The task could serve as a segue to a number of further topics, most notably the complex quadratic formula (which could be used to solve this task rather trivially), and the geometric version of complex multiplication in terms of polar coordinates. For a more advanced version of this task for which these techniques are more appropriate, see N-CN, Complex Cube and Fourth Roots of 1.


  1. We will try to solve the equation $(a+bi)^2 = -1$. Expanding the left hand side we find $$ a^2 + 2abi + bi^2 = -1. $$ Since $i^2 = -1$ this simplifies to $$ a^2 - b^2 + 2abi = -1. $$ The right hand side of this equation is the real number -1 which could also be rewritten as -1 + 0$i$. In particular, equating the real and complex parts of the two sides we find
    $$ \begin{align} a^2 - b^2 &= -1\\ 2ab &= 0. \end{align} $$
    From the second equation, we conclude that $a = 0$ or $b = 0$ (or both are 0).

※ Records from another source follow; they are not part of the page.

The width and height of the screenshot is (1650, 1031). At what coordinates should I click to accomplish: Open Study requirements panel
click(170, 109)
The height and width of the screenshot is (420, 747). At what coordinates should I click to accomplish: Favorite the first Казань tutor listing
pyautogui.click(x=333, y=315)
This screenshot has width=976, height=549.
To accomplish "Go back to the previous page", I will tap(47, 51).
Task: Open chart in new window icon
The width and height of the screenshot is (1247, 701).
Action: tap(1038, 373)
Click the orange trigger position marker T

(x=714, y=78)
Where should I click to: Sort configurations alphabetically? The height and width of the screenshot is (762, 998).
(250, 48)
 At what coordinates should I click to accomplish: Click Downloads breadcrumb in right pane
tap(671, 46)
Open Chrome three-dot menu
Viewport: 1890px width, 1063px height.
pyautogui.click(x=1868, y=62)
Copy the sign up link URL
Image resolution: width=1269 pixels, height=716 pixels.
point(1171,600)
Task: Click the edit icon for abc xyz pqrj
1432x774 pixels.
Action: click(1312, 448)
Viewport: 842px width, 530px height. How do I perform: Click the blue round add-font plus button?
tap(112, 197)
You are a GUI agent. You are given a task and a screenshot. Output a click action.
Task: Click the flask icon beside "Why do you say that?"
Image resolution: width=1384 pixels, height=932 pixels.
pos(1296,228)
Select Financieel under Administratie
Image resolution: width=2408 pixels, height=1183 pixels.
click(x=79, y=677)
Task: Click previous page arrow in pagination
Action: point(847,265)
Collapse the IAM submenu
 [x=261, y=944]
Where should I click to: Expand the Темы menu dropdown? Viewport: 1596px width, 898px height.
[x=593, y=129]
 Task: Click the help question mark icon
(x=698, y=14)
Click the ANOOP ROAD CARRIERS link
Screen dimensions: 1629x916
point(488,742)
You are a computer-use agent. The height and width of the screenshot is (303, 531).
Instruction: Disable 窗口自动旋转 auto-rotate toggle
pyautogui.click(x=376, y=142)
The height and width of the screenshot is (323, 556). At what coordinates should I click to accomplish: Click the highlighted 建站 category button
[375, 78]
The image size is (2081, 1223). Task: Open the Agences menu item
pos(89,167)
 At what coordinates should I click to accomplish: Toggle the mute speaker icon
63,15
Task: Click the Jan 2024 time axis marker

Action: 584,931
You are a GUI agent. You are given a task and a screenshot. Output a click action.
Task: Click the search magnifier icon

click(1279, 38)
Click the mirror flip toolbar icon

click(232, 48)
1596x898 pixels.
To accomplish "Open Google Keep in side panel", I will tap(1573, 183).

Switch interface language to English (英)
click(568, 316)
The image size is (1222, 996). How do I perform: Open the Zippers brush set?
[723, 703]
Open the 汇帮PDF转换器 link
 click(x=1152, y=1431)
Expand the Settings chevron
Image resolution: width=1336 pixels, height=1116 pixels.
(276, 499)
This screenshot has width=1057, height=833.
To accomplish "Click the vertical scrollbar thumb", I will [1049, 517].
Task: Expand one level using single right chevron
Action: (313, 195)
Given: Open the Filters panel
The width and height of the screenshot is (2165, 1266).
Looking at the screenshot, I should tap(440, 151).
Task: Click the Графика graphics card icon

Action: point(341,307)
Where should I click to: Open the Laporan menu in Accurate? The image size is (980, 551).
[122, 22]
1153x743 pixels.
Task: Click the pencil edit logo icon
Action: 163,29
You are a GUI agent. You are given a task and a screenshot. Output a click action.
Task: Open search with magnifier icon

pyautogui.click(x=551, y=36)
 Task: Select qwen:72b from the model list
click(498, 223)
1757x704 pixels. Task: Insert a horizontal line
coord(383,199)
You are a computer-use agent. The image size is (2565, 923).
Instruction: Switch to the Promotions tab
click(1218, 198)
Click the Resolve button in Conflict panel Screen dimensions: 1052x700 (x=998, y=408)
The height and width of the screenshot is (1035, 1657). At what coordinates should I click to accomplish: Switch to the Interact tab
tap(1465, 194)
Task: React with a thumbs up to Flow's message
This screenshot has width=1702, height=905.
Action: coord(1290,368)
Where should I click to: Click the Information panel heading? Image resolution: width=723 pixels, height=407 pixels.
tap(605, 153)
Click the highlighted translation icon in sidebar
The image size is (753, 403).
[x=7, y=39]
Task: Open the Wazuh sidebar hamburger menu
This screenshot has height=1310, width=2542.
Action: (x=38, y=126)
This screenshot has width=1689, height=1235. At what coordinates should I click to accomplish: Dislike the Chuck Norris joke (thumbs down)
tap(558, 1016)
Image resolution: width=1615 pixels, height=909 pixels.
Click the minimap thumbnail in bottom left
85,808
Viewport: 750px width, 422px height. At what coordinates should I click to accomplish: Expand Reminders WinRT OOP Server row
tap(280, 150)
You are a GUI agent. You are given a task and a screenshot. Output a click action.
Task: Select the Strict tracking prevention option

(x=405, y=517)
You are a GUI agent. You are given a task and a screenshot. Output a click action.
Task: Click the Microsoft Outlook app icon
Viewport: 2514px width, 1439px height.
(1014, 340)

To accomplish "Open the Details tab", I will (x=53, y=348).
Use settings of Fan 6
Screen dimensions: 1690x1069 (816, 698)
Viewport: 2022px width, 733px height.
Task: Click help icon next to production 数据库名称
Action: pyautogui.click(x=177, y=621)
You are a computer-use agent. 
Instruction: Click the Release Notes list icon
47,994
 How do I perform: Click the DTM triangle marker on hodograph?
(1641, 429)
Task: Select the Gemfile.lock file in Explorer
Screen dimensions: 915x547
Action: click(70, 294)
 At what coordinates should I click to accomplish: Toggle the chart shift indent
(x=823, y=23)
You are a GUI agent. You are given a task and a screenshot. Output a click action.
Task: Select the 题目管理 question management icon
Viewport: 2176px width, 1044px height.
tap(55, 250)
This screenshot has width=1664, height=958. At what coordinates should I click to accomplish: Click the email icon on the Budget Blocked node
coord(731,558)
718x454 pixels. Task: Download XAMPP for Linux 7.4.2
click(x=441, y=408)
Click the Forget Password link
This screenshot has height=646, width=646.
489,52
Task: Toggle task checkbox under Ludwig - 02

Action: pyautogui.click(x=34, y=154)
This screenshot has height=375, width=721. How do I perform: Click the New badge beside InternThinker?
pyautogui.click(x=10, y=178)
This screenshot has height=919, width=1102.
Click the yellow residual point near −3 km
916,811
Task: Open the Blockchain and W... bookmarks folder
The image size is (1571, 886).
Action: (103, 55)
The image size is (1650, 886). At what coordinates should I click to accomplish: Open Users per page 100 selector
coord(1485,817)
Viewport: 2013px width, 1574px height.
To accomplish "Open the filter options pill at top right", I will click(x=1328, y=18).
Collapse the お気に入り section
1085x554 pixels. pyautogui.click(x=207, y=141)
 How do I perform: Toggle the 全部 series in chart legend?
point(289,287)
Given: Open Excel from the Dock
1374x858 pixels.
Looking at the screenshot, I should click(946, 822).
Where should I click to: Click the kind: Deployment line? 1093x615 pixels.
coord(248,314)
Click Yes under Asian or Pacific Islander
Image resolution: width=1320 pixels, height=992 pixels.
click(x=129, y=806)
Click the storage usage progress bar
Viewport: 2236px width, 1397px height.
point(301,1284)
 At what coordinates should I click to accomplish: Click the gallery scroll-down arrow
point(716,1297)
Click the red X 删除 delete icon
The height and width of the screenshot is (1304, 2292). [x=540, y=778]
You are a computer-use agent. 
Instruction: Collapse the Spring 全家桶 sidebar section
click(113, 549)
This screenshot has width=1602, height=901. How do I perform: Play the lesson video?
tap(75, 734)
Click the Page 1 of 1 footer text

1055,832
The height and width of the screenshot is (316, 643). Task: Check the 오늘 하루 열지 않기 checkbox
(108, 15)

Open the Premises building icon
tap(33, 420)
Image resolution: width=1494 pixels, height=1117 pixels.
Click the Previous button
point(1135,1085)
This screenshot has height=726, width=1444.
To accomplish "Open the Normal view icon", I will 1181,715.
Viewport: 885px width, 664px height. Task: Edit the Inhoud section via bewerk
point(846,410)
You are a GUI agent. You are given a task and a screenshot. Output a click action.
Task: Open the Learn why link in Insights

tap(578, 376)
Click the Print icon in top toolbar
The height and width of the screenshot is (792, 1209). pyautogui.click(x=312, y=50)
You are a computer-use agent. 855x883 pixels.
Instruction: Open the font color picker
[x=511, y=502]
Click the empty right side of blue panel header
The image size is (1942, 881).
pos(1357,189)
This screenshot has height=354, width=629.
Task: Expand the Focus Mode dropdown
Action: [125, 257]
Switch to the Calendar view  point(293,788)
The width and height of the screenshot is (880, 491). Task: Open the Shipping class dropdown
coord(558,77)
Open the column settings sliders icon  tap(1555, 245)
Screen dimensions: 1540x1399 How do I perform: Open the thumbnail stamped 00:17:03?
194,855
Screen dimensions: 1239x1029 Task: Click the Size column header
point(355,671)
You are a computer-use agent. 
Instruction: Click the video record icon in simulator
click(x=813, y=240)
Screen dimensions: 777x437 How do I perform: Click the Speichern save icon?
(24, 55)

From the first equation, if $a = 0$ then $-b^2 = -1$ which is possible if $b = \pm 1$. If $b = 0$ then the first equation tells us that $a^2 = -1$ which is impossible since $a$ is real number. So $z^2 = -1$ has exactly two solutions: $a = 0$ and $b = \pm 1$ which correspond to $z = \pm i$.
  2. We repeat the same reasoning as in part (a) except that this time we are trying to solve $(a+bi)^2 = 1$. This leads to the system of equations
    $$ \begin{align} a^2 - b^2 &= 1\\ 2ab &= 0. \end{align} $$
    If $a = 0$ this is not possible because $-b^2$ can not be 1. So $b = 0$ and then the first equation tells us that $a^2 = 1$ or $a = \pm 1$. So $z^2 = 1$ has the two expected solutions and no others: $z = \pm 1$.
  3. This time we want to solve $(a+bi)^2 = i$ which is equivalent to $a^2 + 2abi + bi^2 = i$. Equating real and complex parts of the two sides as above we find
    $$ \begin{align} a^2 - b^2 &= 0\\ 2ab &= 1. \end{align} $$
    The first equation tells us that $a^2 = b^2$. This means that $a = \pm b$. If $a = b$ then the second equation gives us $2b^2 = 1$ or $b^2 = \frac{1}{2}$. This means that $b = \pm \frac{1}{\sqrt{2}}$ which can also be written as $$ b = \pm \frac{\sqrt{2}}{2}. $$ Since $a = b$ this leads to the solutions $z = \frac{\sqrt{2}}{2} + \frac{\sqrt{2}}{2}i$ and $z = -\frac{\sqrt{2}}{2} - \frac{\sqrt{2}}{2}i$. If $a = -b$ the second equation leads to $-2b^2 = 1$ or $b^2 = -\frac{1}{2}$. This is not possible, however, because $b$ is real number. So the equation $z^2 = i$ has exactly two solutions.